The option, which the Internal Revenue Service and the Treasury Department announced last month, allows employees to carry over up to $500 in FSA contributions remaining at the end of a plan year to use in the next plan year.
That is an alternative to the modification of the 1984 IRS use-it-or-lose-it rule, which requires FSA participants to forfeit money remaining in their accounts at the end of a plan year. Under the 2005 modification, employers can establish “grace-period” FSAs that allow employees to roll over the entire unused account balance to pay for expenses incurred during the first 21/2 months of the next plan year before the money is forfeited.
Grace-period FSAs are used by more than 40% of employers that offer an FSA, according to consultant Aon Hewitt.
After a year of examining the issue, federal regulators approved the new carry-over approach. However, employers can use either grace-period or carry-over FSAs, but not both. Employers also can continue to offer standard FSAs in which unspent balances are forfeited at the end of a plan year.
The carry-over approach also does not affect the $2,500 limit on annual FSA contributions imposed by the 2010 health care reform law.
The carry-over approach will cut back on “wasteful year-end FSA health care spending by limiting the risk of forfeiture and, in turn, reducing the incentive to spend down as year-end approaches in order to avoid losing unused funds,” the Treasury Department said in a statement when it unveiled the alternative.
At least some employers are expected to adopt carry-over FSAs.
“We will see some movement” to the carry-over approach, said Nicole Wruck, a senior director and health and welfare practice leader with Aon Hewitt in Lincolnshire, Ill. “It seems like a win for many participants.”
“You won't have this rush to spend at the end of the year. Employees will be more careful about spending” FSA account balances, said Jody Dietel, chief compliance officer for WageWorks Inc., a San Mateo, Calif.-based FSA administrator.
“My best guess is that employers will feel this approach is an enhancement that employees will welcome,” said Michael Thompson, a principal with PricewaterhouseCoopers L.L.P. in New York.
But others say employees who anticipate major health care expenses early in a plan year, such as orthodontia, could be losers under a carry-over FSA approach.
Andy Anderson, a partner at law firm Morgan, Lewis & Bockius L.L.P. in Chicago, said with a grace-period FSA, an employee could roll over up to $2,500 and have up to $5,000 to pay major health care expenses early in the next plan year. By contrast, the employee would have a maximum of $3,000 to use in the next plan year under a carry-over FSA.
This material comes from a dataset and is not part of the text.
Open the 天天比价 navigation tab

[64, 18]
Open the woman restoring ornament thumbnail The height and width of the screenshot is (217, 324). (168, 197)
A potential disadvantage for employers in the carry-over FSA approach is that forfeitures on unused balances could decrease significantly. That could cost employers because many use forfeitures to offset administrative expenses incurred in offering FSA programs, experts say.
“There is likely to be less to offset expenses,” said Jay Savan, a partner with Mercer L.L.C. in Atlanta.
Pending additional regulatory guidance, several unknowns remain involving the interaction of carry-over FSAs and rules affecting contributions to health savings accounts.
Under IRS rules, contributions to HSAs are not allowed when employees are enrolled in general-purpose FSAs. However, when the IRS authorized grace-period FSAs, it said HSA contributions would be allowed during the grace period by converting to a limited-purpose FSA in which balances could be used only to pay for dental, vision and preventive care services.
While consultants say IRS officials have informally said that HSA contributions could be made for individuals with carry-over FSAs — so long as the FSA was amended to be limited purpose — there has been no official guidance.
“The current guidance does not address this, so employers need to tread carefully” said Rich Stover, a principal with Buck Consultants L.L.C. in Secaucus, N.J.